The current fixation on maternity has a long history. ‘We are a nation obsessed with reproduction,’ writes Elaine Tyler May in Barren in the Promised Land. According to May, a professor of American Studies at the University of Minnesota, the childless have had a hard time in the New World from the word ‘go’. From the Puritans, who regarded ‘barrenness’ as evidence of God’s disfavour and disproportionately charged older childless women with witchcraft, through the 19th and 20th-century eugenicists with their fears of ‘race suicide’, to the contemporary stereotype of childless couples as materialistic ‘Dinks’ (double income, no kids), the majority voice has always been pro-natal. But only the right sort of people were supposed to be fruitful and multiply: blacks during slavery, but never after it; native-born whites but not immigrants; the respectable but not the ‘dissolute’, ‘degenerate’ or, to use today’s language, the ‘underclass’. All these notions, of course, are still in circulation, shaping debates about immigration, affirmative action, poverty, welfare, abortion, working mothers, female professionals, ‘family values’. The respectful attention given to Charles Murray’s The Bell Curve shows that they are anything but discredited among the so-called cultural élite.

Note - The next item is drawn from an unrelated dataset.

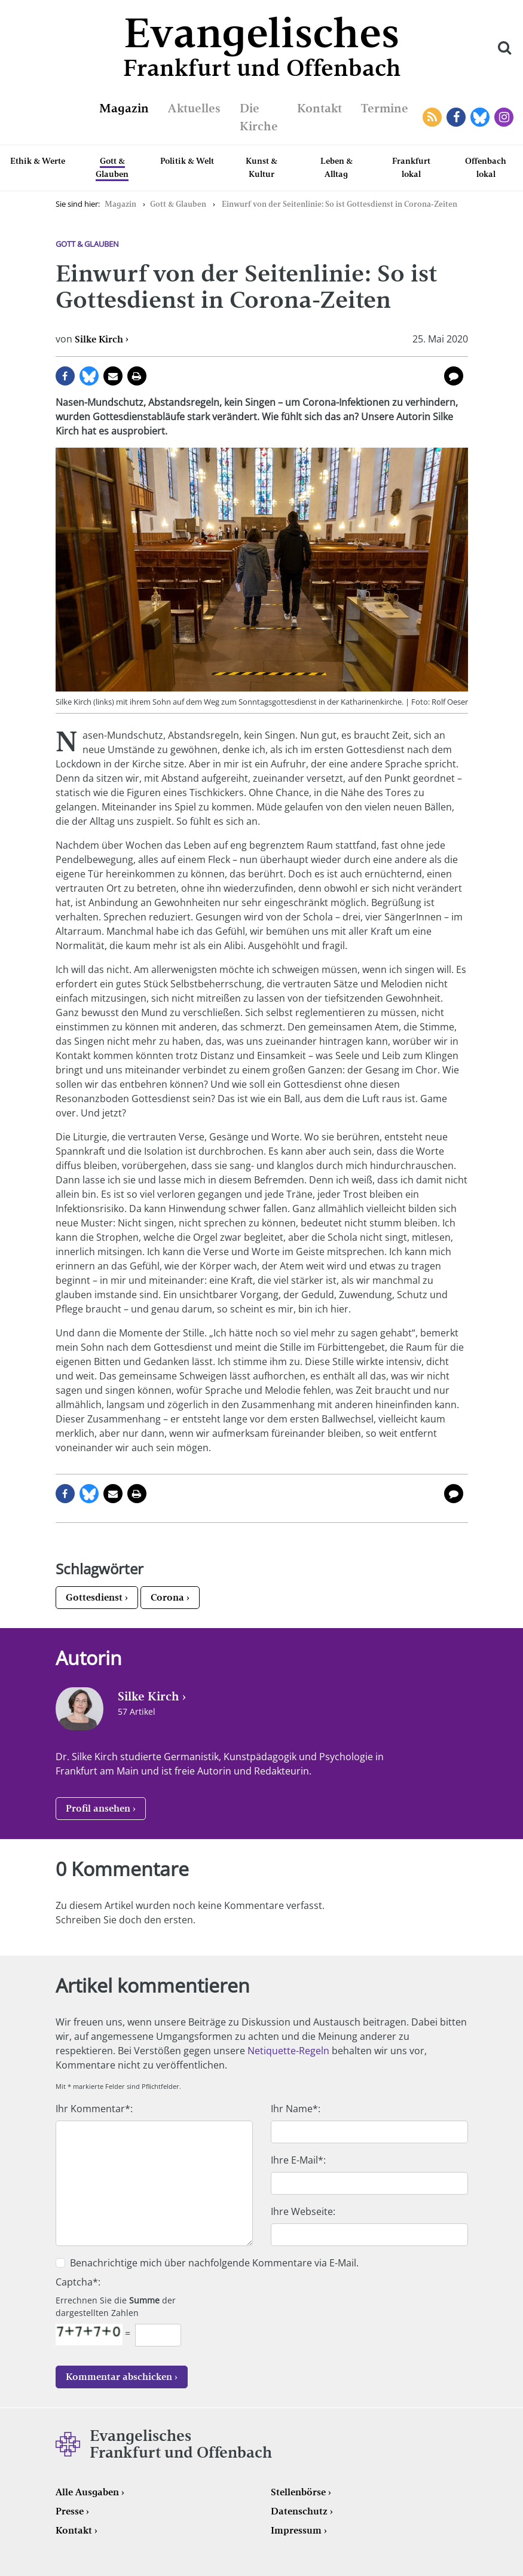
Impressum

A spirited storyteller, May has uncovered a wealth of unfamiliar lore. We learn of black women slaves who refused to be ‘bred’ by their masters; ‘feeble-minded’ (that is to say, sexually adventurous and poor) girls and young women put into mental hospitals and kept there until they agreed to sterilisation; Indian tribes virtually wiped out thanks to federally funded involuntary sterilisation programmes that lasted well into the Seventies. She recounts how sperm donation was invented in 1884 by the prominent Philadelphia physician William Pancoast, who inseminated a chloroformed and totally unsuspecting patient with the semen of his ‘best-looking’ medical student, and only later informed her husband – who agreed that his now happily pregnant wife should remain ignorant rather than learn that he was the sterile one. Using pseudonyms, May quotes liberally from the letters she received from childless men and women in response to an author’s query, and these, too, are unfailingly interesting.

What does it all add up to? I’m not sure that ‘childlessness’ is the proper lens through which to look at such disparate phenomena as the Salem witch trials and in vitro fertilisation. And what does ‘Carolyn Macey’, who prefers her ‘fragile glass sculptures and light carpets’ to the ‘tough wood tables, Herculon upholstery and dark, stainguard carpet’ of homes with children have in common with the anonymous working-class woman who in an eloquent letter to the Independent in 1907 wrote that she and her husband refused to ‘breed food’ for the factories of the ruling class? Both women are ‘childless by choice’, but the meaning of the choice is radically different. As an analytical category, childlessness is piquant but weak; eugenics isn’t really about childlessness, after all, although it caused a fair amount of it: it’s about the social control of reproduction. Its relevance to ‘Lisa Brown’, unable to bear children because of repeated incestuous rape as a small child, is not immediately apparent – except insofar as both eugenicists and Lisa see fertility as women’s responsibility. As May notes, ‘barren’ is a word applied only to women, which suggests that the story of ‘childless Americans’ is another way of telling the story of American women, and maybe not the best way.